We then went to the pier and saw the sea lions. They made me smile. We got some seafood for dinner. Food always makes me happy.
The next day, with no plans, we set out and ended up having the kind of day I was longing for.
We had yummy coffee and pastries for breakfast. We took a Waymo driverless car to Ocean Beach. Which was definitely the highlight of Scott’s trip. I was just glad it didn’t glitch and drive us off a cliff. We watched dogs and naked babies play in the surf. Saw surfers, fishermen, and sunbathers enjoying the day. We laid on the beach and listened to the waves.

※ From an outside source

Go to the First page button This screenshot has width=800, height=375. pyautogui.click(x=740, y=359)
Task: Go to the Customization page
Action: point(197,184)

Lunch was at a beachy taco shack. And then we stumbled upon a pop-up vintage sale where I got a super cute purse. Explored the historical City Lights Bookstore and the upstairs poetry room. We ended the night at the Chinese New Year Parade in Chinatown ringing in the Year of the Fire Horse.
Exactly the kind of magical day I was hoping for.
I don’t think you can recreate magic. You can invite it. Be ready for it. But you can’t schedule it.
My first trip was so special because I wasn’t trying to make it be anything. I was just open and excited and ready to take the day as it came. The moment you put expectations on something, you create the possibility for disappointment.
Magic lives entirely free of an agenda. It can be found in the present moment.
And we can meet it there.
This trip was a good reminder to stick to my default setting of just winging things. It seems to work much better for me. It is when I go against my natural inclination of going with the flow that I seem to have the most resistance in life.